Collection protocol:

• Refer to comments below for contraindications to vWf testing.
• The dog should be fasted for about 12 hours beforehand.
• A resting sample should be collected. Excitement must be minimised. Sedation can be used if needed.
• Collect a minimum 1.3mL of blood in Sodium citrate. Ensure that the tube is filled correctly to avoid sample rejection. Underfilled and overfilled tubes are unacceptable.
• Centrifuge the sample as soon as possible.
• Transfer plasma to a plain plastic tube using a plastic pipette. Label the tube with the patient name and ‘Plasma’.
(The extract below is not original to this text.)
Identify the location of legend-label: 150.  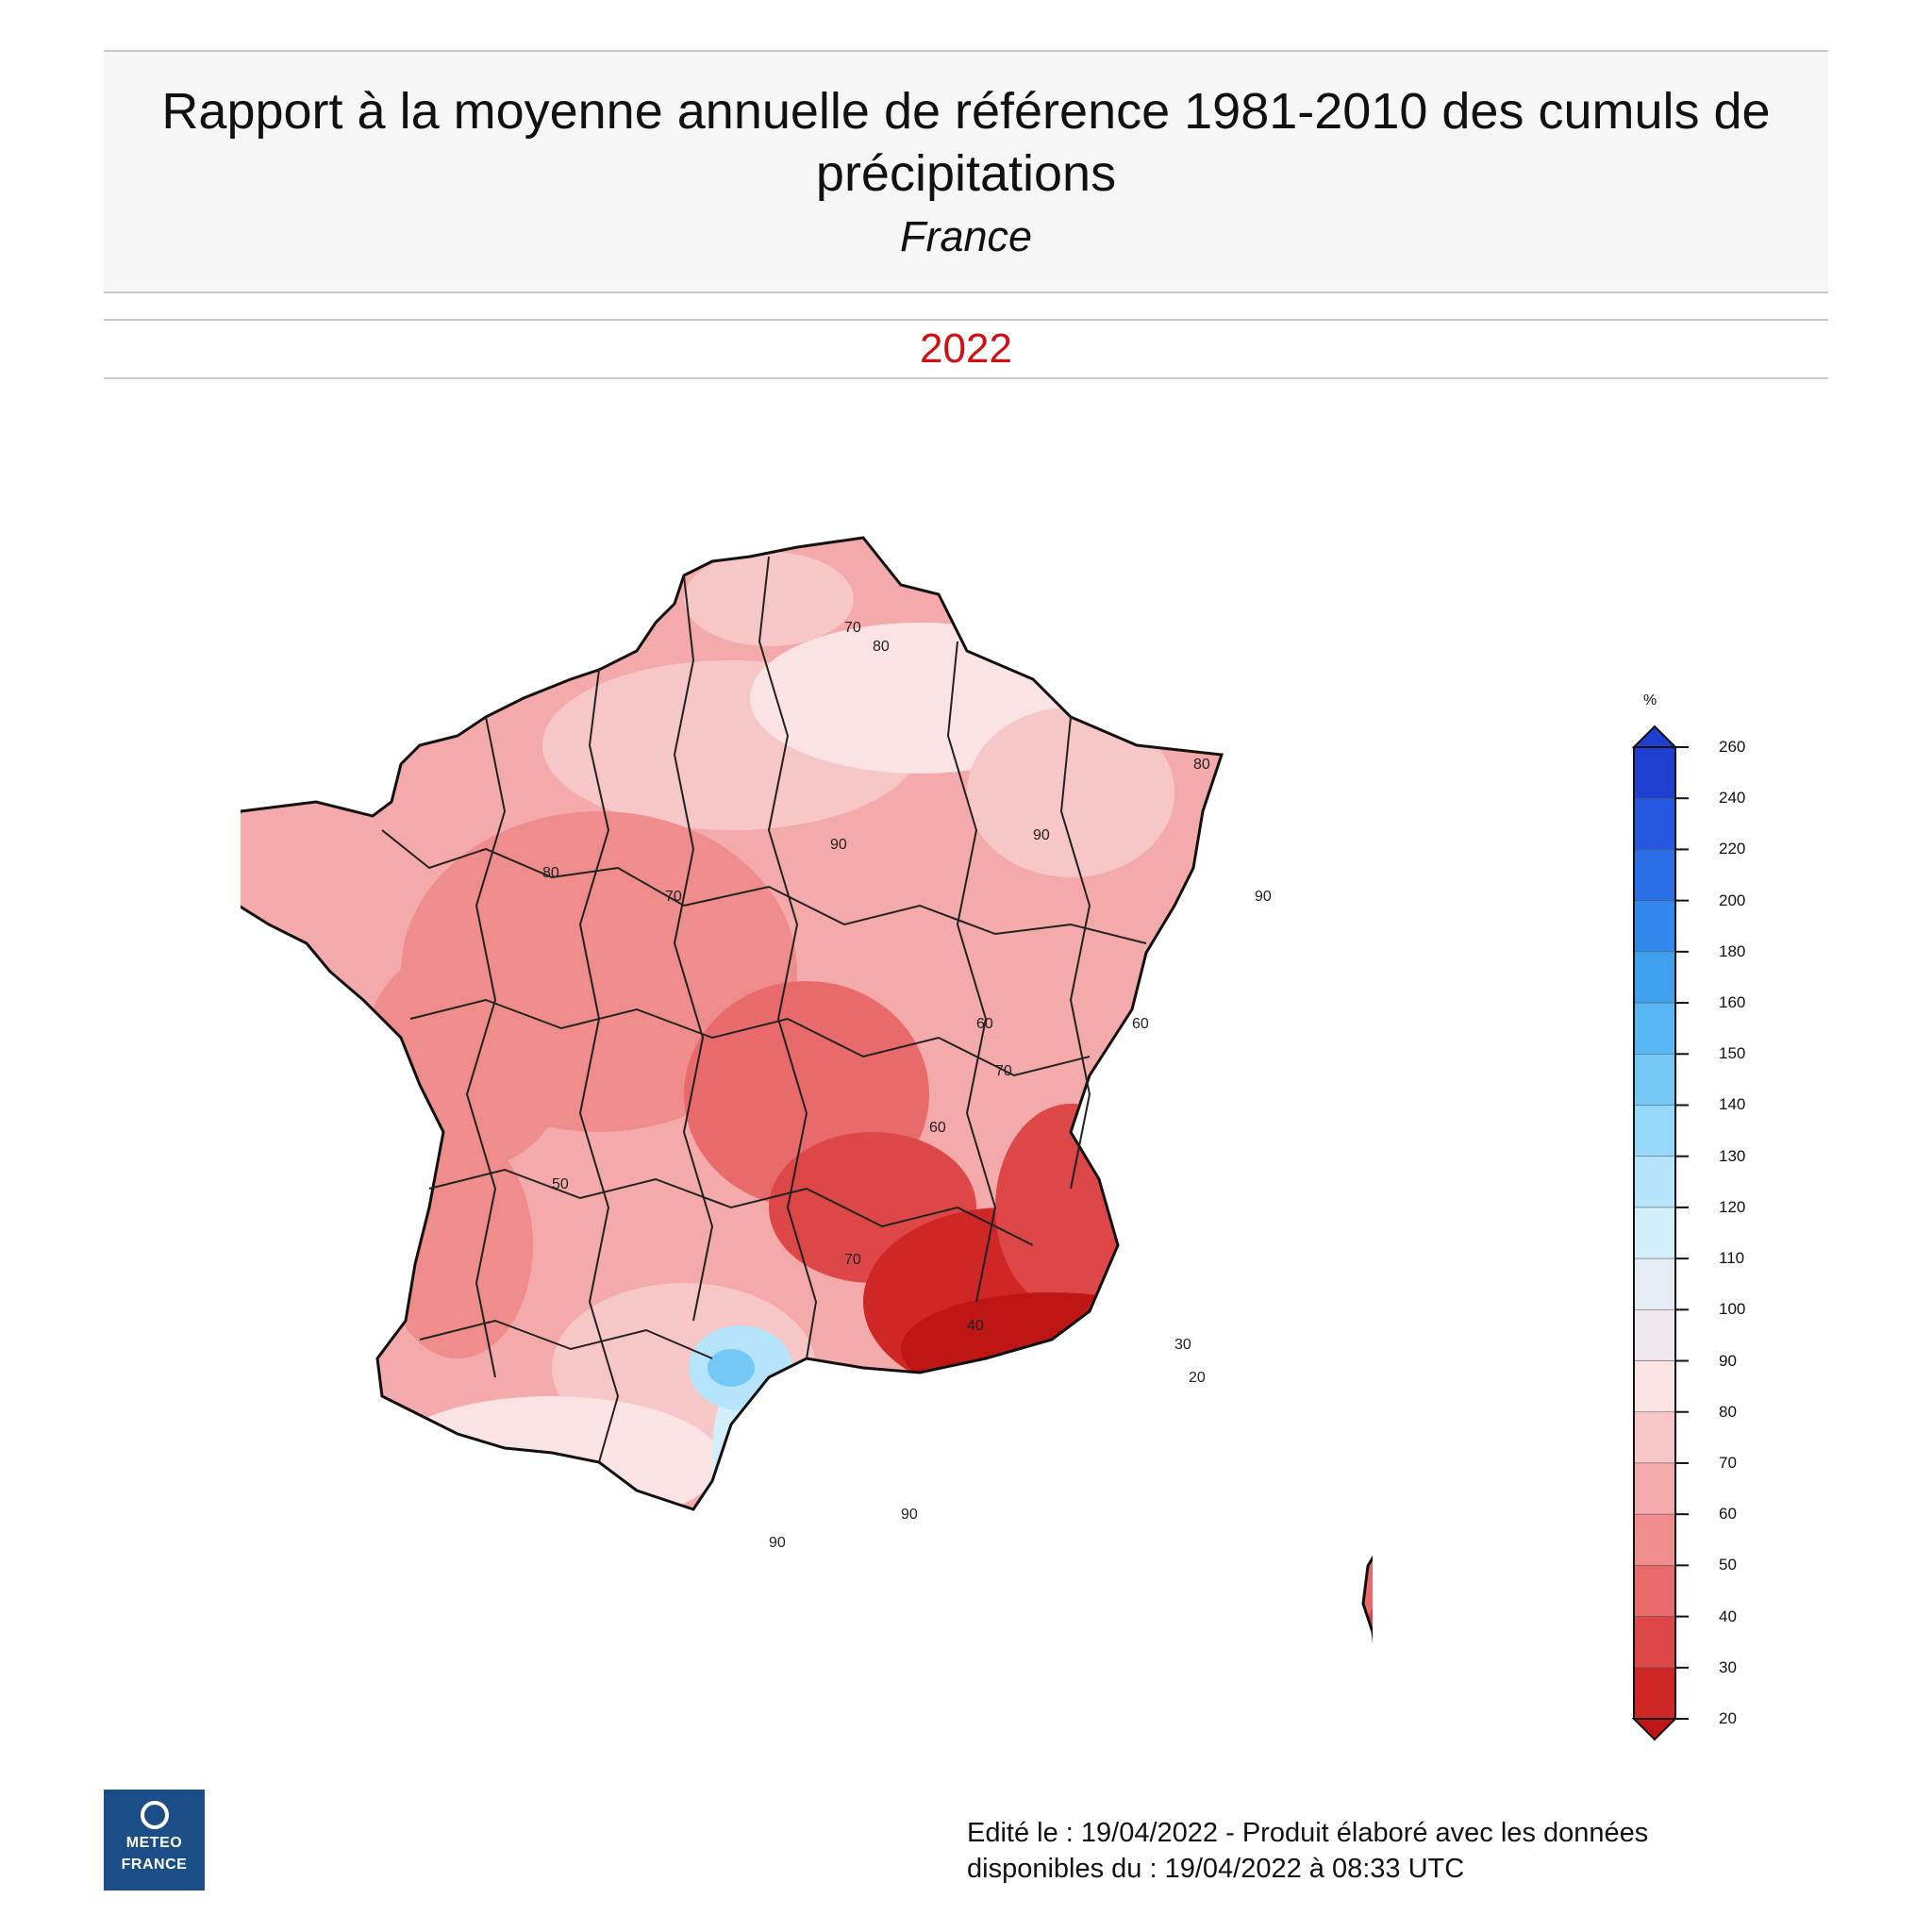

**Under no circumstances should the plasma be transferred to a clot activator tube (with or without gel, labelled eg SST, CAT, serum separator, Serum-Z) or any other blood collection tube. Please do not transfer plasma back into a sodium citrate tube. A plastic urine jar is suitable if a plain plastic tube is not available. **

• The plasma should be kept cool, i.e. 4˚C, after collection and in transit to the laboratory. An esky with ice packs to keep the sample chilled is ideal. Transfer the sample to the laboratory as soon as possible (within 24 hours). If there is to be a longer delay, the sample should be frozen. Frozen plasma samples are stable at -20˚C for at least a month. Such samples must remain frozen when transferred to the laboratory, i.e. transport on dry ice.
• If a centrifuge is not available and a whole blood sample is being transported to the laboratory, the sample should be wrapped in cotton wool or newspaper and placed in an esky with ice packs. The sample should not rest directly on the ice packs as this will cause haemolysis.

Comments:

Avoid collecting blood from dogs that are in heat, pregnant or lactating. These physiological conditions may alter von Willebrand factor (vWf) values.

Avoid collecting blood from a sick animal or one that has recently had surgery or a bout of serious haemorrhage. Please wait until 6 weeks post haemorrhage to sample for vWD.   von Willebrand factor concentration may increase in response to stress, inflammation, acute haemorrhage and infection because it is an acute phase reactant.

A comprehensive information sheet for von Willebrand Disease in Dogs is available, upon request.